### TEKS BACAAN
Gebrakan Dahlan Iskan tidak hanya berhenti di sektor energi Listrik, polemik Impor Gula dan Jalan Tol, tetapi ternyata merangsek masuk juga di sektor peternakan. Ketika berkunjung di Yogyakarta menjadi pembicara pada sebuah seminar “Pemimpin Muda Belajar Merawat Indonesia” yang diselenggarakan oleh Fakultas Hukum UGM Yogyakarta, 29 Maret 2012, sedikit menyinggung masalah pembangunan sektor pertanian termasuk subsektor peternakan.
Meski hanya sekilas namun nampaknya menteri yang penuh dengan kejutan dan gebrakan ini, begitu memahami benar akan basis kuat Negara Indonesia adalah harus bertumpu pada bidang agraris. Ia mencontohkan di negeri Cina yang dikenal dengan pertumbuhan ekonominya tertinggi di dunia, bahwa petani begitu diperhatikan kesejahteraannya. Meskipun lahan pertanian yang digarap oleh petani di Cina hanya merupakan pinjaman dari Negara, dan petani hanya sebagai penggarap, namun toh jauh dari sejahtera di banding dengan petani Indonesia.

### RINCIAN TUGAS
Salin bagian teks bacaan yang dimulai dari "Meski hanya sekilas" dan berakhir pada "dengan petani Indonesia.", lalu tukar setiap "Cina" dengan "Tiongkok". Daftar berikut tidak ada hubungannya dengan teks bacaan.

### CUPLIKAN DATA
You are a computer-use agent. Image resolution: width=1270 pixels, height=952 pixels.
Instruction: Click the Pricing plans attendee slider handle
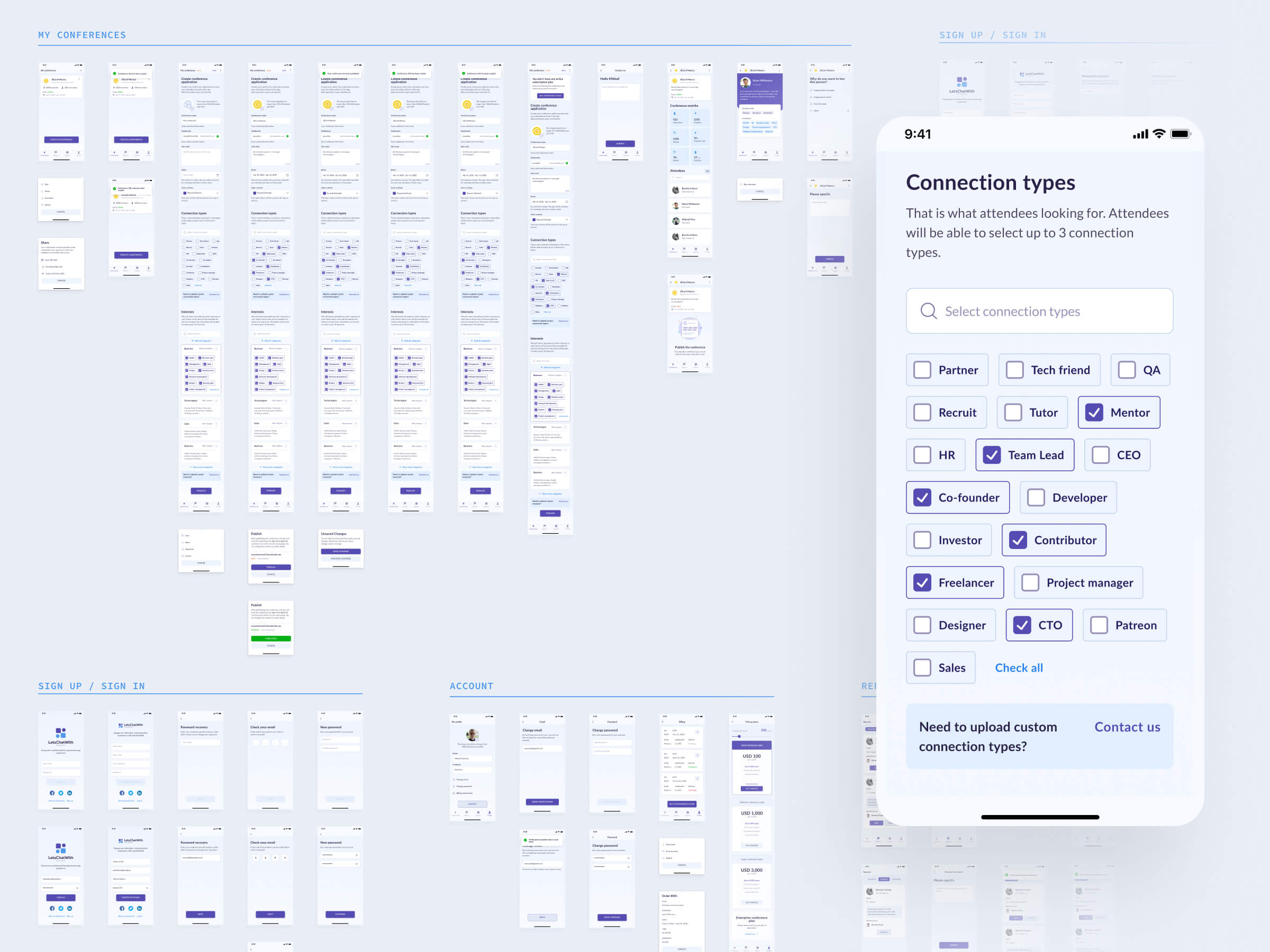(x=739, y=736)

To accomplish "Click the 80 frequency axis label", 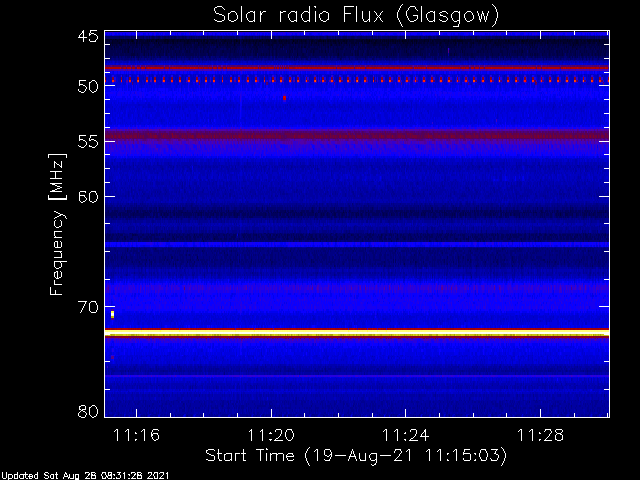I will pyautogui.click(x=88, y=411).
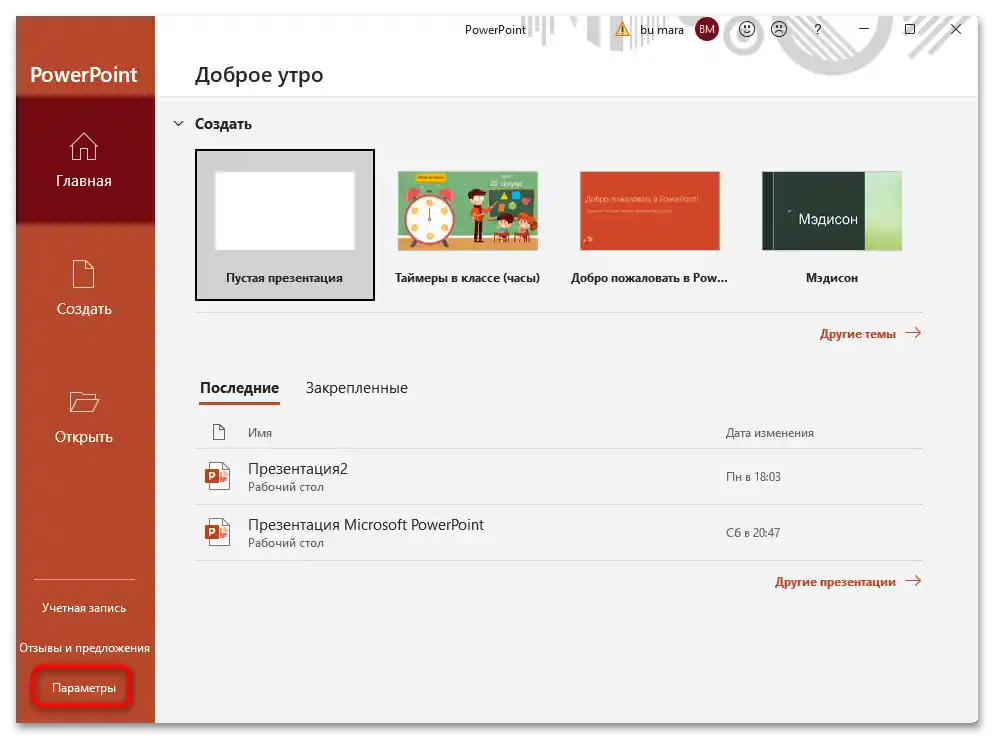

### JAWABAN LENGKAP
Meski hanya sekilas namun nampaknya menteri yang penuh dengan kejutan dan gebrakan ini, begitu memahami benar akan basis kuat Negara Indonesia adalah harus bertumpu pada bidang agraris. Ia mencontohkan di negeri Tiongkok yang dikenal dengan pertumbuhan ekonominya tertinggi di dunia, bahwa petani begitu diperhatikan kesejahteraannya. Meskipun lahan pertanian yang digarap oleh petani di Tiongkok hanya merupakan pinjaman dari Negara, dan petani hanya sebagai penggarap, namun toh jauh dari sejahtera di banding dengan petani Indonesia.